We don't live in a Communist system. It's all about supply and demand. If they price themselves out of the market (as the housing industry did), they'll pay a terrible price at some point. Until then it seems to me that the market is speaking. People are willing to pay for education anymore, and pay alot. The idea that education should somehow be cheap or free strikes me as peculiar. I am all about people paying for what they use. Otherwise you get things like our pathetic road system, where it's 'free' to use, but it's awful - dilapidated, beat up, obsolete, ugly, crappy, horribly congested, and generally Third World. That's how the Europeans run their universities, and that's why they went down the toilet.
The "college bubble" could burst very soon because of inflated tuition rates and excess borrowing by students and their parents. College education is not in the "free market." The government loans money--and lots of it--to students (fannie and freddie anyone?). Just another example of crony capitalism. I just hope the rest of us don't have to bail out college students.
I agree with this. Large research universities will not be paying the price as much. It'll be schools that graduate large numbers of liberal arts students with degrees that do not lend themselves to obtaining a job that will pay back those loans. Also, for-profit colleges will be hit especially hard.
It would be nice if those who applied for loans had to do some sort of analysis to project their income so that they understand the implication of taking out so many loans. That should really be a requirement.
Not to get off the off semi-off topic trend here, but it's fun to imagine Temple making some of these changes. After two higher degrees from Temple, and now as an instructor there, I can attest that many of the changes taking place there are integral to the school's move into the current century. So much of the place is mired in the 60s and 70s through white elephant architecture and obsolete facilities that at this point Temple is still very much in the right to continue it's construction projects.
Until another sector once again supersedes ed/meds as our primary employment sector in the city, we have to offer some support to continue expansion and construction at the colleges and universities in the city.
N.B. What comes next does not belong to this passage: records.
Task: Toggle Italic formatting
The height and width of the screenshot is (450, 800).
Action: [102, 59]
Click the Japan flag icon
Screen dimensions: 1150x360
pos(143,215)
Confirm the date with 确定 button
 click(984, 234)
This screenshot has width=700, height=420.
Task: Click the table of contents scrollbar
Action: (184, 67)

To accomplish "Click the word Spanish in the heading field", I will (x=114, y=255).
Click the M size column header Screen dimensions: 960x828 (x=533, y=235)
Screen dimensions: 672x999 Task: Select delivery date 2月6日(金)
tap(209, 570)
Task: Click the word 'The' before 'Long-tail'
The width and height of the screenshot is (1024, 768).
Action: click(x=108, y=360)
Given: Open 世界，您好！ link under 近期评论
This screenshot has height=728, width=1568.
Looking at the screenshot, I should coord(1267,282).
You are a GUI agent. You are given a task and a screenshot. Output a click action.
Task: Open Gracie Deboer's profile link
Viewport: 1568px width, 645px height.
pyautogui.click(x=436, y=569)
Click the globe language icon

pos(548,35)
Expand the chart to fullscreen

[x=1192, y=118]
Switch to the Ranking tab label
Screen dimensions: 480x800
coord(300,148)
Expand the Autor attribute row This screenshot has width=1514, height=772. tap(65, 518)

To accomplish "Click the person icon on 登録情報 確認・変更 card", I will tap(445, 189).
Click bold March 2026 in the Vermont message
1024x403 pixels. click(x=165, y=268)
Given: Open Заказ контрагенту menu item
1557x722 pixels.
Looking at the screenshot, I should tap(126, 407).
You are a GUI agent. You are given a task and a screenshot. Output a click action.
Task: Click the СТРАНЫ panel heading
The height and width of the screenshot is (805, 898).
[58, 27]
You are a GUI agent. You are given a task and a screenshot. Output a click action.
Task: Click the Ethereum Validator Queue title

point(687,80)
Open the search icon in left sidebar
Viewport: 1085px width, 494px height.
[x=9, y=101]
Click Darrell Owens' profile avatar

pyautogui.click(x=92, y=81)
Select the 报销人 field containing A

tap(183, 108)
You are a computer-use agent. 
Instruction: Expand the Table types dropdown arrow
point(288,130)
It's just as much about the city's well-being as any of those institutions'.
Paley Library is a disgrace; this is particularly obvious when one looks at the awkward use of the ground floor for computers, with circulation hiding in Tuttleman, and then legions of underutilized study rooms, furniture that is in various states of decay, etc. It's just simply time for a new library - that's it. It will still be a number of years before, I believe, Temple can be accused rightly for "gilding the lily" in terms of its campus.
What kills me in the renderings in this thread is that I still see that POS "bell" tower outside Paley, even though a new green and library will be bulit. I hope this is more a reflection of not knowing what will replace Paley and the current plaza in front of it than a desire to keep that plaza as is. That belltower looks like it's on loan from the Fulton Street ped. mall in Fresno (look it up if that was too obscure). Victor Gruen's ghost would love to get his hands on that belltower.
I like the new library on Broad Street, and the small plaza in front of it, but I was hoping there would be more of a link between any new/expanded central green space and the library. I would never want to see the few historic (or at least handsome) buildings on Broad across from the new library demolished, so I understand this lack of connection, but something about the green in that spot misses the mark for me.
No matter...this is a fun time to see Temple's campus, and it seems we're in for more interesting changes in the years to come.